* TEXT EXCERPT

** Start **

Since 2017, the Securities and Exchange Commission has been sending warning signals to the cryptocurrency industry over so-called “initial coin offerings” (ICOs), which entail selling digital tokens to the public that can—in theory at least—one day be used to participate in an online service. Those warnings have so far come in form of public statements and settlements. But on Tuesday, the agency brought out the heavy artillery by suing social media company Kik in federal court, alleging the company’s $100 million ICO amounted to an illegal sale of unregistered securities.

The lawsuit did not come as surprise, especially as a foundation tied to Kik recently launched a “defend crypto” campaign, whose purpose, in the words of Kik’s CEO, is to “fight the SEC in court.” The campaign, which invited others to contribute to its legal battle, was akin to waving a red flag in front of the regulator.

** End **

* ROWS
** Start **

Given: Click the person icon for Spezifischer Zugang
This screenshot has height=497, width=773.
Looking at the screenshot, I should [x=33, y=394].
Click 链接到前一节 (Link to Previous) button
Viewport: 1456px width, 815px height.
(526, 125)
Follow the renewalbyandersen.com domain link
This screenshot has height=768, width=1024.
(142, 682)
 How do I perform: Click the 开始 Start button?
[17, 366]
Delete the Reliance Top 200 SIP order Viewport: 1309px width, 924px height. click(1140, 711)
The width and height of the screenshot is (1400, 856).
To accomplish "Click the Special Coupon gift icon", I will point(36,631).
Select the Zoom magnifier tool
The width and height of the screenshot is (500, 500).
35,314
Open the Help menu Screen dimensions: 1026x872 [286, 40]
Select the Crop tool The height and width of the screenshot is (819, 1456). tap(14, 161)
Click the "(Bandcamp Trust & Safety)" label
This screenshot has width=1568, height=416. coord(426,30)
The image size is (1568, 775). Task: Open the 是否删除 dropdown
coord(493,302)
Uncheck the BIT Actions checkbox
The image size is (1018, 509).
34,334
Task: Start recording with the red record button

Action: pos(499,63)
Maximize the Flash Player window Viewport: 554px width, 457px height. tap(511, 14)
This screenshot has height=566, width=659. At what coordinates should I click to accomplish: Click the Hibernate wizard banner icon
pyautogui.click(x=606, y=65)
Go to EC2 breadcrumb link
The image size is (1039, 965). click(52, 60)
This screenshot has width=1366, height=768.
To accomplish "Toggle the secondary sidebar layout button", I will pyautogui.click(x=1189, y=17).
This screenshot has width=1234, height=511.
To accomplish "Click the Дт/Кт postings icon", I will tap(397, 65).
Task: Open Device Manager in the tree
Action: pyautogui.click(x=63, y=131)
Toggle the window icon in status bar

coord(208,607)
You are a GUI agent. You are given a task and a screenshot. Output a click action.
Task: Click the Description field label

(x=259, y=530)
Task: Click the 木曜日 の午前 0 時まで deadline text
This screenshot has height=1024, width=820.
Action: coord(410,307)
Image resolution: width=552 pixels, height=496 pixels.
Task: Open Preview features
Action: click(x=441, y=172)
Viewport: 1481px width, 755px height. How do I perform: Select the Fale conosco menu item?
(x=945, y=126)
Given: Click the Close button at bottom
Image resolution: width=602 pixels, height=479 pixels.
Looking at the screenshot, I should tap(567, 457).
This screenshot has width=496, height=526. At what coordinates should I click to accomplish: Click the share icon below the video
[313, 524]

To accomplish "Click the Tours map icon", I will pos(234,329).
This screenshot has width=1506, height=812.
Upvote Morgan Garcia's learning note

** End **

* ACTIONS TO TAKE
**a.** In the passage on the SEC lawsuit against Kik, what was the size of Kik's ICO?
**b.** Decide whether each statement agrees with the passage on the SEC lawsuit against Kik, and quote the words that settle it: (i) The SEC sued Kik in federal court on a Tuesday. (ii) The SEC began sending warning signals about ICOs in 2015. (iii) The SEC launched the "defend crypto" campaign.
Rely only on the passage on the SEC lawsuit against Kik, not on the records.

* COMPLETED EXERCISE
**a.** $100 million.

**b.**
(i) Yes: "on Tuesday, the agency brought out the heavy artillery by suing social media company Kik in federal court"
(ii) No: "Since 2017, the Securities and Exchange Commission has been sending warning signals"
(iii) No: "a foundation tied to Kik recently launched a “defend crypto” campaign"